Visualization of narrower problems
Dependence on landscape disfigurement
Untended landscape areas
Degradation of culturally important landscapes
In past centuries, landscapes developed slowly. Natural forces tended to keep a balance between plants, men and other species. Even man-made landscapes -- cultural landscapes -- were varied in character and rich in species. In recent decades the balance has been upset by the use of agricultural machinery and technologies, and the growing population. Industrialized societies expand rapidly, making heavy demands on resources. Fragile geological forms and living plant and animal communities, evolved over many thousands of years, can be destroyed very quickly.
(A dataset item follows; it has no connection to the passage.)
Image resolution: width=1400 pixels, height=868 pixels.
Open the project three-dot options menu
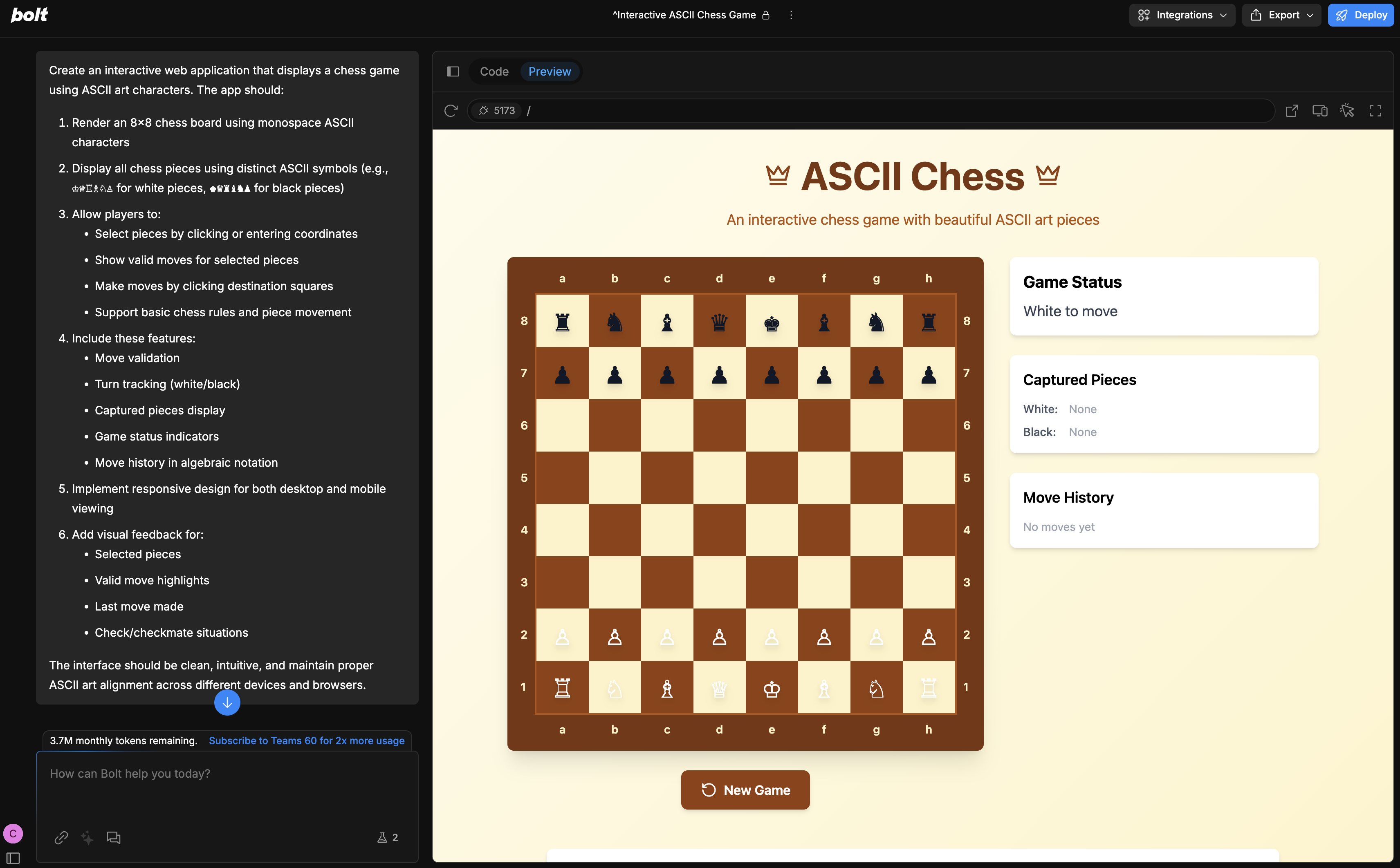(791, 15)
Once disintegration of a landscape begins it is difficult to reverse, leading to ugliness, wastelands, and erosion of fertile land (as a result of over-grazing, unwise cropping, mining, tourist facilities construction, and ill-considered deforestation). Culturally important landscapes include natural, modified, cultivated or built environments (separately or in combination), that symbolize a particular relationship between a society and the natural world. They may range from sacred groves and other sacred sites (as in Southeast Asia) to tracts of moorland (as in Europe) and alpine landscapes. Such landscapes are vulnerable to inappropriate development projects.
Many of the most beautiful landscapes in the UK have been seriously damaged by farming and development. Natural lowland pasture rich in wildlife has been replaced by cereal crops. More recently windfarms have been intruding on the aesthetics of both lowlands and previously untouched uplands. The degradation has been accelerated by the large number of visitors.